Migranten lernen Einmaleins von Mietvertrag und Hausordnung



Rund 1,5 Millionen Wohnungen fehlen laut Mieterbund in Deutschland, davon allein 630.000 Sozialwohnungen. Um sie bemühen sich auch Flüchtlinge. Ihnen sollen Schulungen nach dem "Neusässer Konzept" helfen.

Neusäß, Karlsruhe (epd). Eine Wohnung in Deutschland zu finden ist schwer. Besonders schwierig gestaltet sich die Wohnungssuche für Flüchtlinge. Zum Mangel an bezahlbaren Wohnungen kämen Vorurteile der Vermieter, sagte Susanne Kern von der Flüchtlingshilfe Neusäß (Kreis Augsburg) dem Evangelischen Pressedienst (epd).
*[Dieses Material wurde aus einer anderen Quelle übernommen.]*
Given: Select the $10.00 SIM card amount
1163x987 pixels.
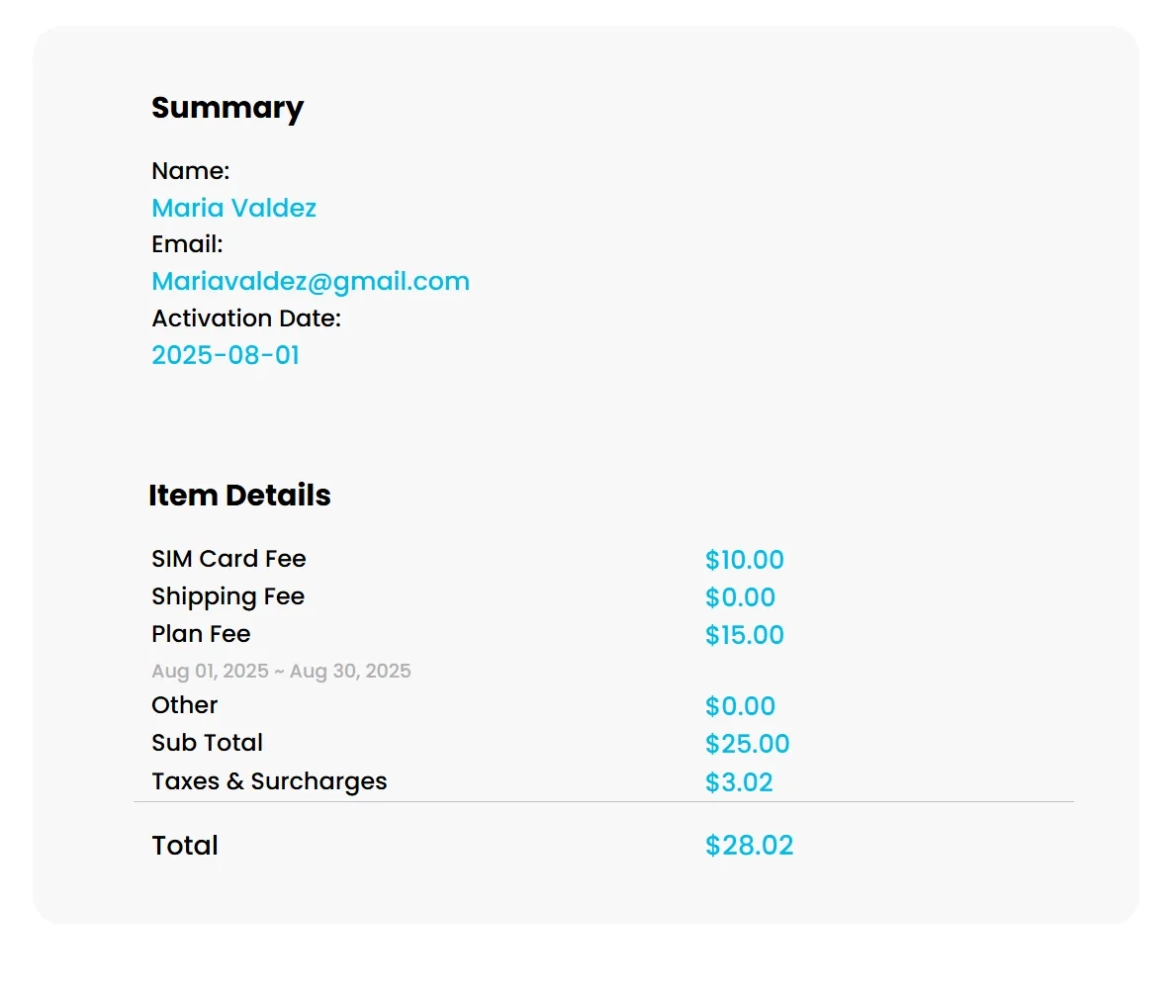Looking at the screenshot, I should [744, 560].
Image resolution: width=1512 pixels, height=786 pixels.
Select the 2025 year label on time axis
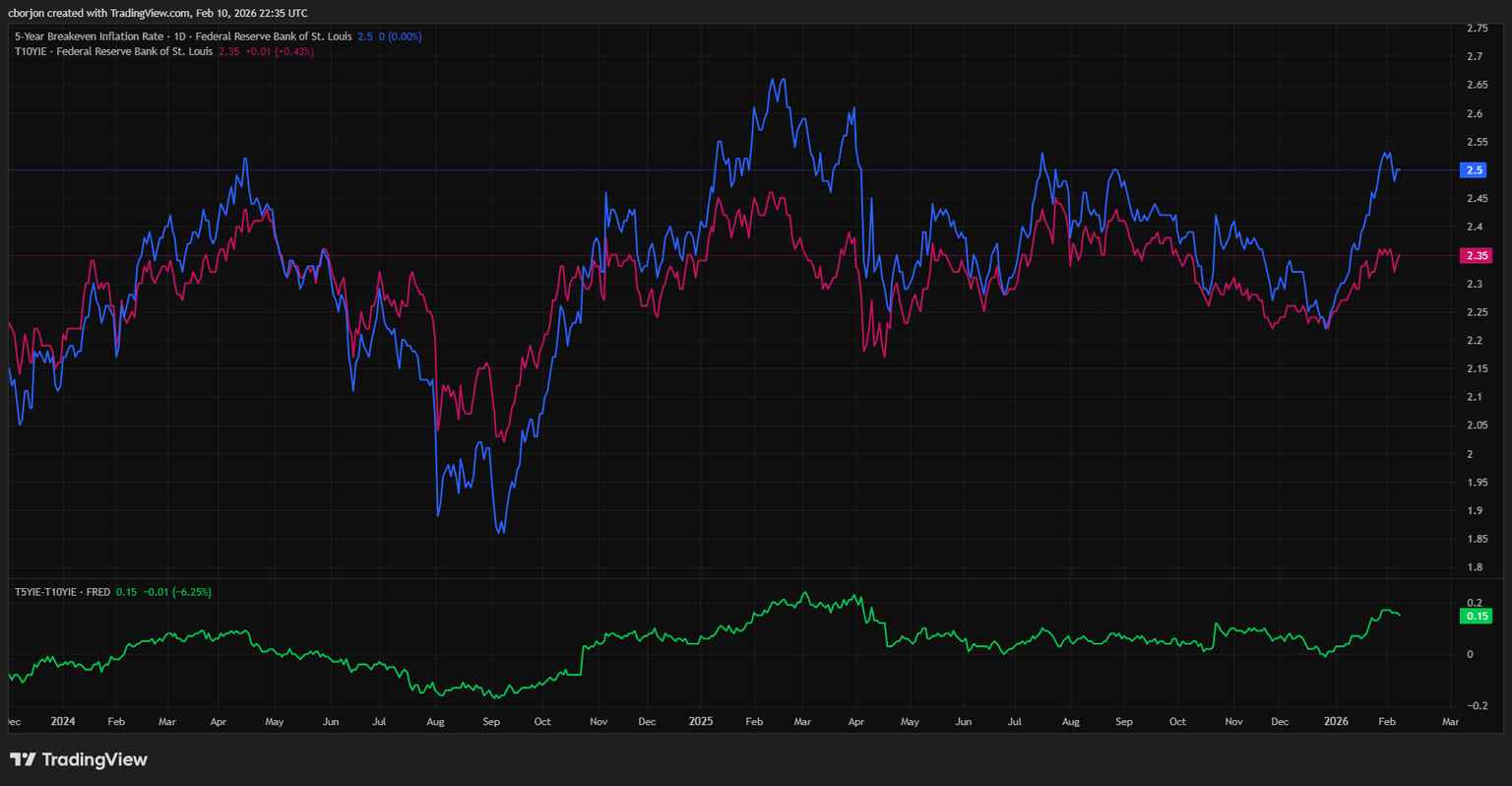[x=700, y=721]
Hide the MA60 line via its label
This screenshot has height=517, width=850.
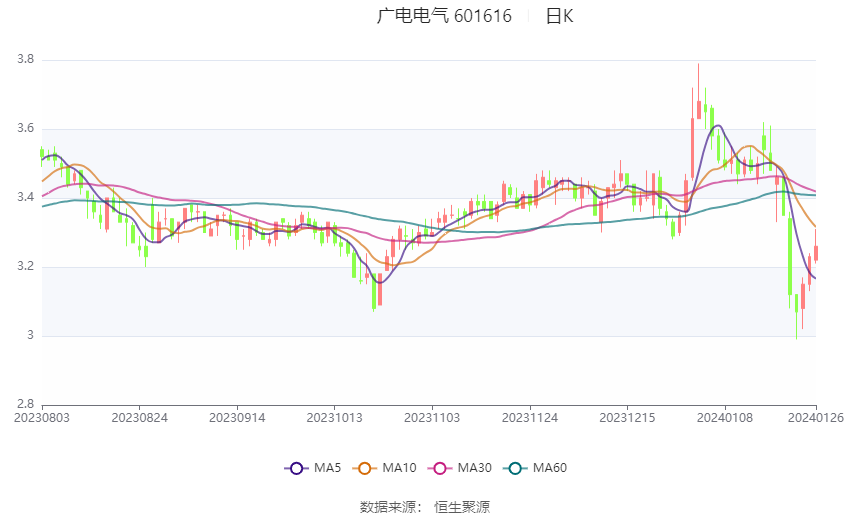(x=550, y=468)
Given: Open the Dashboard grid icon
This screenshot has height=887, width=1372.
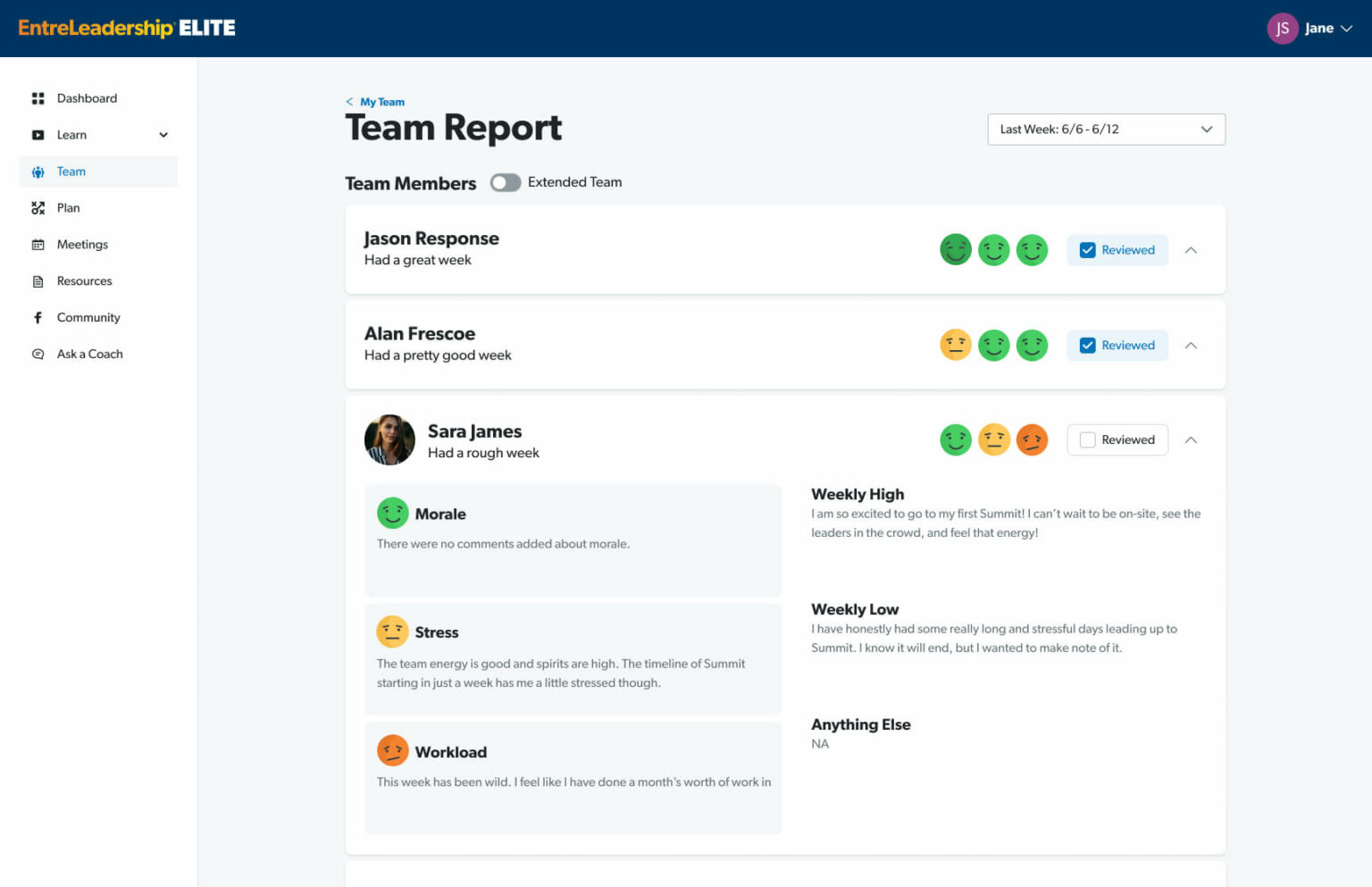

Geflüchtete hätten angeblich „andere Gepflogenheiten“, habe etwa eine Maklerumfrage der Flüchtlingshilfe ergeben.

Ausgezeichnet mit Integrationspreis

Die Flüchtlingshilfe Neusäß entwickelte bereits 2016 einen Leitfaden zur Mieterqualifizierung. Das 50 Seiten lange Nachschlagewerk in leichter Sprache gibt Hinweise zum Verhalten bei Wohnungsbesichtigungen, zur Kommunikation mit Vermietern und dem Verständnis von Hausordnung und Mietvertrag. „Ziel der Schulung ist es, Vertrauen zu schaffen“, so Kern.
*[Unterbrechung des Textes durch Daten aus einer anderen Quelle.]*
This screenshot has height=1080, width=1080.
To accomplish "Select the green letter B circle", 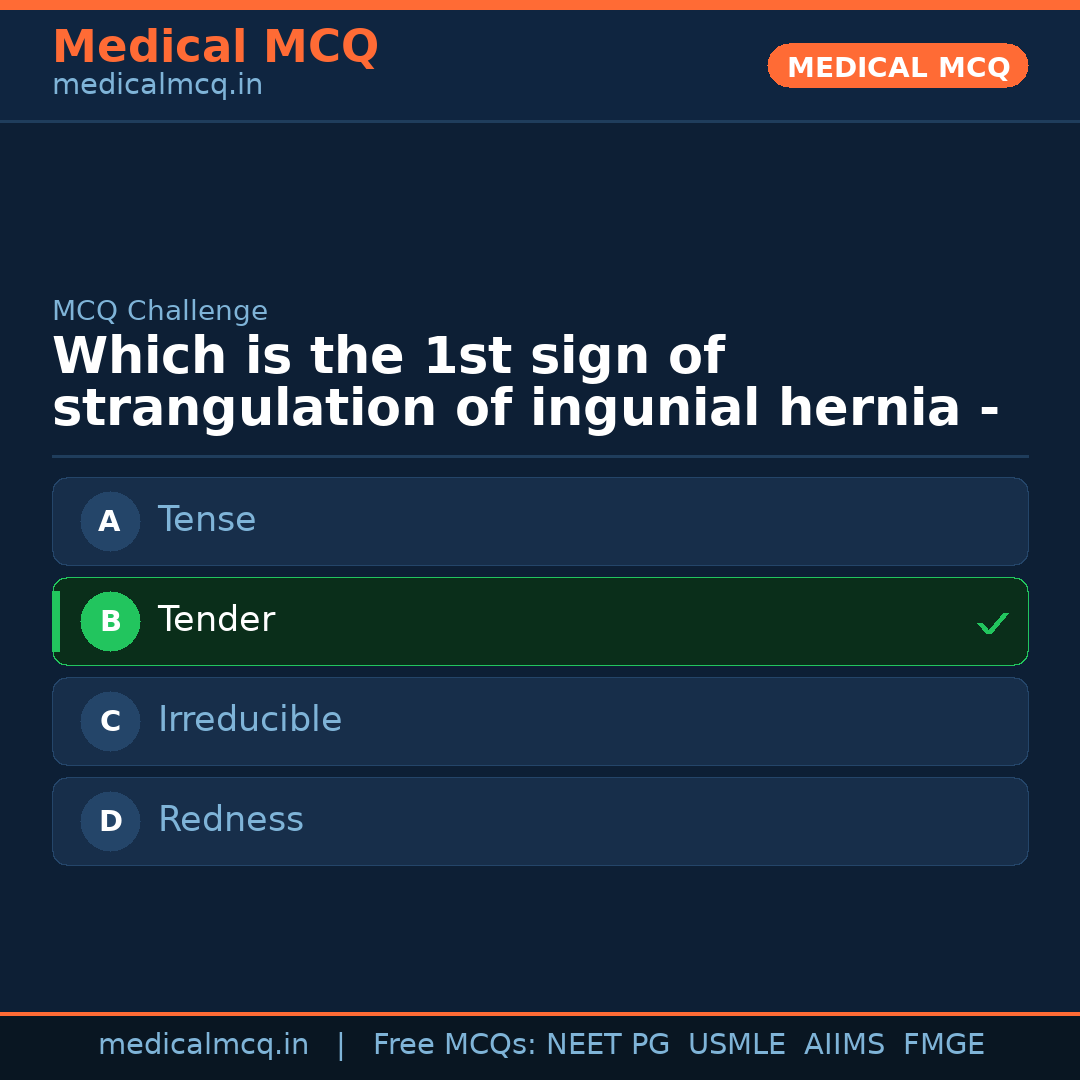I will [x=110, y=621].
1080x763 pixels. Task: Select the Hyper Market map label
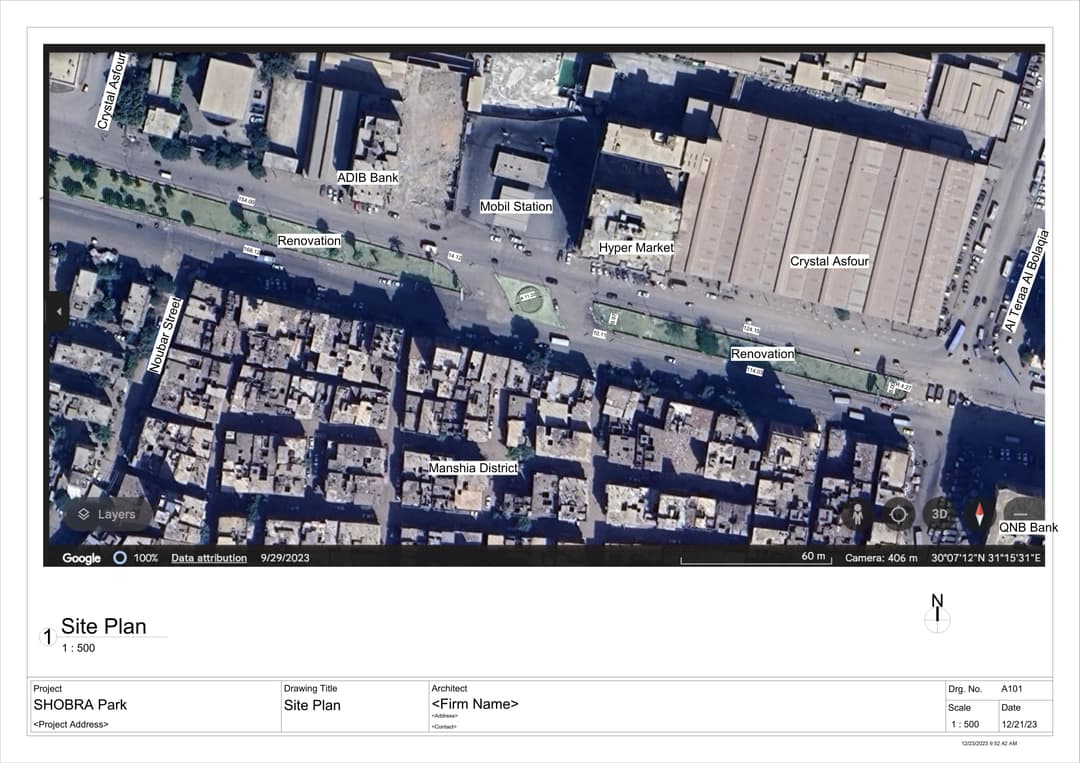point(636,247)
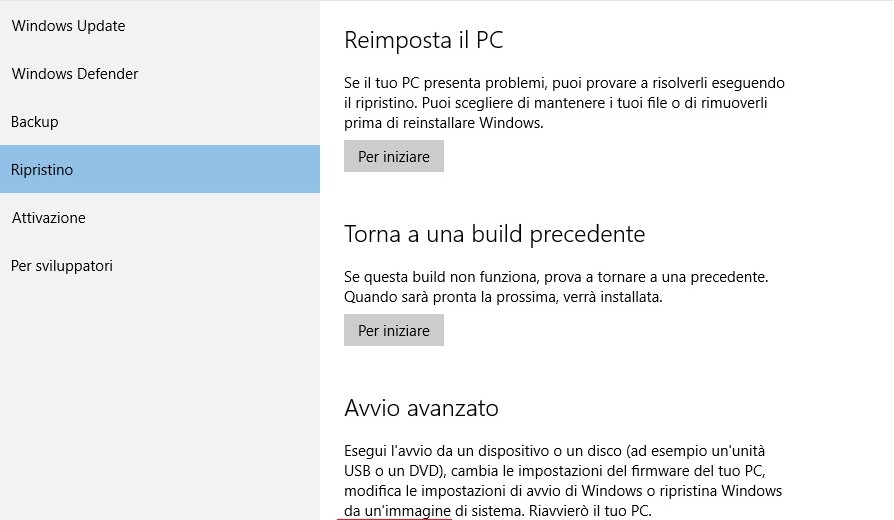This screenshot has height=520, width=894.
Task: Click the line "prima di reinstallare Windows."
Action: [443, 123]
Als „Neusässer Konzept“ wurde der Leitfaden, den es mittlerweile auch in digitalem Format gibt, über das bayerische Staatsministerium verbreitet. Die Veröffentlichung wurde zur Erfolgsgeschichte. Mehr als 30.000 Hefte haben die Mütter und Väter des „Neusässer Konzepts“ in den vergangenen Jahren bundesweit verschickt. 2017 erhielten sie den Schwäbischen Integrationspreis für ihre Idee.

Wie trenne ich korrekt den Müll, wie heize und lüfte ich richtig, was ist mit Hausordnung gemeint? Antworten auf diese und andere Fragen erhalten die Teilnehmer bei der Mieterqualifizierung. „Einige Flüchtlinge wissen nicht, wie man einen elektrischen Herd bedient“, weiß Kern. An den fünf Abenden der Schulung würden diese und andere alltagspraktische Dinge geübt.
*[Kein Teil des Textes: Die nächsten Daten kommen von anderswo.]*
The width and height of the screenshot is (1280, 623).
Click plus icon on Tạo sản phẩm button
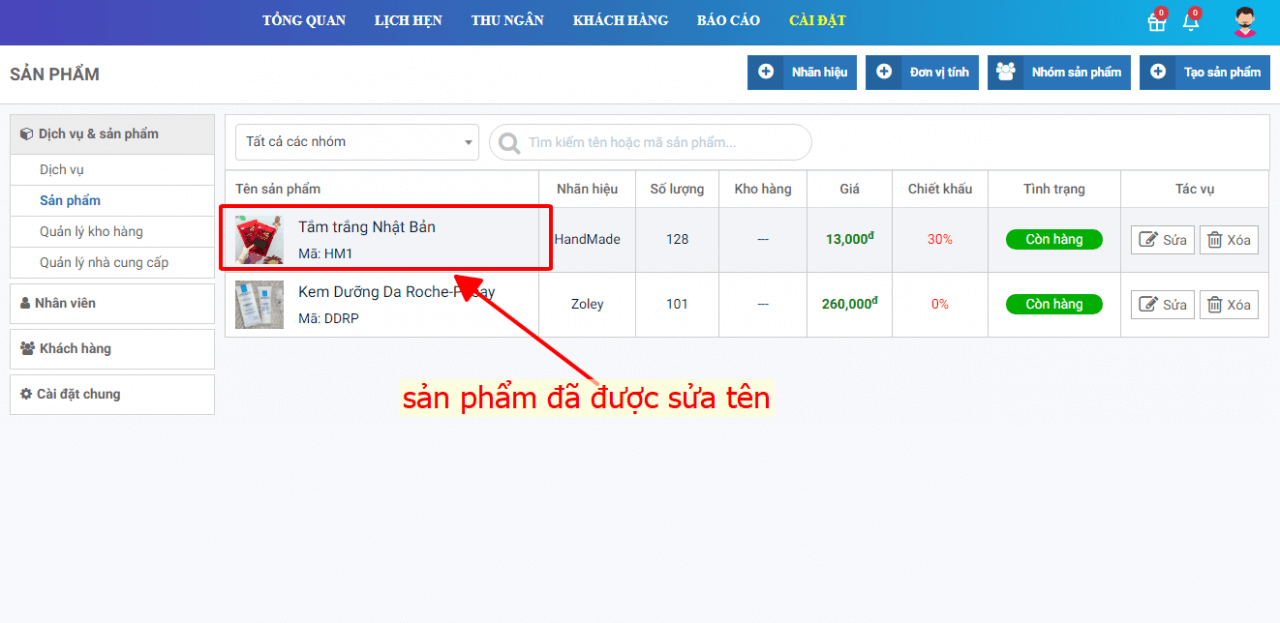click(x=1158, y=72)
Noch immer in einer Sammelunterkunft

Diese Grundregeln der Wohnungssuche und der Hausordnung müsste man nach Ansicht von Martina Weiß am besten schon „in der Schule lernen“. Die Integrationsbeauftragte von Bad Schönborn im Landkreis Karlsruhe hat zuletzt zwölf Geflüchtete in ihrem Ort gecoacht.

Bleibeberechtigte Flüchtlinge benötigen neben einem festen Arbeitsvertrag eine Wohnung, um ein selbstständiges Leben zu führen, sagte die stellvertretende Vorsitzende der Flüchtlingshilfe in Bad Schönborn und Kronau, Grana Nawabi. Nur so könnten sie ihren Aufenthaltsstatus verbessern oder einen Familiennachzug erreichen.

Sie kennt die Schwierigkeiten geflüchteter Menschen, eine Wohnung zu finden. Auch Vermieter, die selbst einen Migrationshintergrund haben, würden vor der Vermietung an Flüchtlinge zurückschrecken, sagte sie. Nawabi berichtet von einem Flüchtling, der trotz abgeschlossener Ausbildung zum Schreiner und Arbeitsstelle keine Wohnung findet und noch immer in der Sammelunterkunft lebt.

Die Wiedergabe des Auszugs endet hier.